For the people that want to know what the Kobe 8 can do on court before it gets taken off Nike iD, here is a quick review right before the Kobe 9 comes out.
(Video at the bottom of the page)
First Impression– Extremely light. Lunarlon feels outstanding, plain and simple.
Break in time– There wasn’t much break in time at all. The Lunarlon feels great from the start, it will mold to your foot better after a couple times playing in them, but it feels great right from the start.
Materials used– On the upper, engineered mesh is used. This is very innovative to use this type of material on a basketball shoe. I thought the downside would be the support, but what is not seen is the fuse underlays underneath the engineered mesh, which provides great support that I will talk about later.

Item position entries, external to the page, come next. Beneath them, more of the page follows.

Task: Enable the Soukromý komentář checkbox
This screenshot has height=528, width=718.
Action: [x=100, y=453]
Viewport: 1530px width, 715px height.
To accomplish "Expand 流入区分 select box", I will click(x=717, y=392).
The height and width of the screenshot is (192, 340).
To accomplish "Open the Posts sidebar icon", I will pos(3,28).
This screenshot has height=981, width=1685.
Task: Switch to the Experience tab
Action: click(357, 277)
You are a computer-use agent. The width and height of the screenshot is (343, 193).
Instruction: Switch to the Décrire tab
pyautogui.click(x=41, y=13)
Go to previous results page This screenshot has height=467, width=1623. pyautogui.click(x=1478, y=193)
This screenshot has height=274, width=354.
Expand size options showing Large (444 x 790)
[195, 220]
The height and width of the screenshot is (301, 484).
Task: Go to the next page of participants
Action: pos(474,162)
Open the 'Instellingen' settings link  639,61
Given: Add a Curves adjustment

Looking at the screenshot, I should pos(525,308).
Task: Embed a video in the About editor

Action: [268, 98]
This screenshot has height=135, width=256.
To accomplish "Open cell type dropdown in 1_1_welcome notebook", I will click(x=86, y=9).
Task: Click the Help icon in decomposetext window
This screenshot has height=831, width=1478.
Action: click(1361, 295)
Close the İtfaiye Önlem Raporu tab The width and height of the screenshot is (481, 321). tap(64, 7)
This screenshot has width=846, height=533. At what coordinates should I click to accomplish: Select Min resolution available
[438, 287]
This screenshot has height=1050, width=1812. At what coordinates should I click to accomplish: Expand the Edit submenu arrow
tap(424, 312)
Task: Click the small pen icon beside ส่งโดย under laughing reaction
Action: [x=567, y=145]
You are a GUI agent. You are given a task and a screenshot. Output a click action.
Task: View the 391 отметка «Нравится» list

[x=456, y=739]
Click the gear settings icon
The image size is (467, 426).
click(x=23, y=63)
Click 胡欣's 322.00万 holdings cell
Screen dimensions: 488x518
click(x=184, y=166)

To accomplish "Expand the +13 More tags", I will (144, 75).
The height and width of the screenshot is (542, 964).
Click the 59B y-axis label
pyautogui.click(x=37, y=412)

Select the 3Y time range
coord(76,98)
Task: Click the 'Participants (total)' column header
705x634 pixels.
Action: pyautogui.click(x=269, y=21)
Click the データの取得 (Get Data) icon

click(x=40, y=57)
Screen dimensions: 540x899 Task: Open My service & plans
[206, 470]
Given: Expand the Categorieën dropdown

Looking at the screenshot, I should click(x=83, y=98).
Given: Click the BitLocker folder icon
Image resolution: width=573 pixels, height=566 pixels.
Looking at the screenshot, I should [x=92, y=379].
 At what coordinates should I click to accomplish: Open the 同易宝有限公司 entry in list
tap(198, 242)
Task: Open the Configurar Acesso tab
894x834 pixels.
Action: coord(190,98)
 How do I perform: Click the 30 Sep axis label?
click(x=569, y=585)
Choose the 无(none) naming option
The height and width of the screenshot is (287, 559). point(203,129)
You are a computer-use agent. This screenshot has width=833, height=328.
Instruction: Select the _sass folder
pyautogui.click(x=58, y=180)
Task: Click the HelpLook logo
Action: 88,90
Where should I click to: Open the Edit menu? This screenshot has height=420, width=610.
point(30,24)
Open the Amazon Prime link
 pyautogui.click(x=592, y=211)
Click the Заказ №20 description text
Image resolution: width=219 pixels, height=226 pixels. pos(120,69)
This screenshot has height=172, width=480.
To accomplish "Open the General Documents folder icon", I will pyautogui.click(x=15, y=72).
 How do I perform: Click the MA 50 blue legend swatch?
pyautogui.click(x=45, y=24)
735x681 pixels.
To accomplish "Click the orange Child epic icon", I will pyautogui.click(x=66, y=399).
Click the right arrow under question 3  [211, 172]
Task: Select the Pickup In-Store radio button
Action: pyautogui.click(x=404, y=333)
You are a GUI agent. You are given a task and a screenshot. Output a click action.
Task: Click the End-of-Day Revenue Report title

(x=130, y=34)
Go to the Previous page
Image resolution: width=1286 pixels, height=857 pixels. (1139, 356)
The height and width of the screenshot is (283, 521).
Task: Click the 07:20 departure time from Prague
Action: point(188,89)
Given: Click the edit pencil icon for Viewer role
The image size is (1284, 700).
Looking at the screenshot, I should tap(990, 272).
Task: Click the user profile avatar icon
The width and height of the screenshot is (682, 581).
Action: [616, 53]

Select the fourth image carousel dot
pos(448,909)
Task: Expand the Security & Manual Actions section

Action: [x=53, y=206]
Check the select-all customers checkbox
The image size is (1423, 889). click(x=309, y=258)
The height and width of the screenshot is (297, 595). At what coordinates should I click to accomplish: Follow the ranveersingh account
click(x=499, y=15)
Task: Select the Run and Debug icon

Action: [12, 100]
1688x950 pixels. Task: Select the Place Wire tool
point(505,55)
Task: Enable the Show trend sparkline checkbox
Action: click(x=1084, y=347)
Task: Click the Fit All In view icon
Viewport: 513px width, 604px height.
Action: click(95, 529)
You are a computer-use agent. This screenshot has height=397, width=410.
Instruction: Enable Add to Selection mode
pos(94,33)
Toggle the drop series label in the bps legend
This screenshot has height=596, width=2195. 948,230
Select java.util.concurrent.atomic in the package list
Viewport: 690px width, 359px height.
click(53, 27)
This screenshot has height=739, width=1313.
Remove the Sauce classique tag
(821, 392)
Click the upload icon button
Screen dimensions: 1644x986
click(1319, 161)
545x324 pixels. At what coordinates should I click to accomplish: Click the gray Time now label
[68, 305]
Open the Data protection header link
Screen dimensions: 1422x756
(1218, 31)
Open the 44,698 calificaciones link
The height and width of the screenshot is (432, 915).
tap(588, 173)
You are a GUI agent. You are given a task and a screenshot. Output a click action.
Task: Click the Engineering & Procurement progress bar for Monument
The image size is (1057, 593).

Technology used– The massive Lunarlon insole is where all of the cushioning comes from. Without this insole, the shoe is practically nothing. You can also add Nike Zoom on the heel and forefoot, but the Lunarlon alone will get the job done perfectly so there is no need to the zoom.
Traction– I had zero problems with the traction. Herringbone is what is used on most of the shoe. There is also story telling traction the edge of the bottom coming across the center of the heel area. On the iD pair that I ordered I used the translucent bottom. There was not problems at all with it. If you want to play outdoors in these, pick the XDR outsole. If you go translucent or solid bottom, they will wear down very easily. My teammate’s Kobe 8s have an XDR outsole, and there is zero signs of wear after playing in them indoors and outdoors since the summertime.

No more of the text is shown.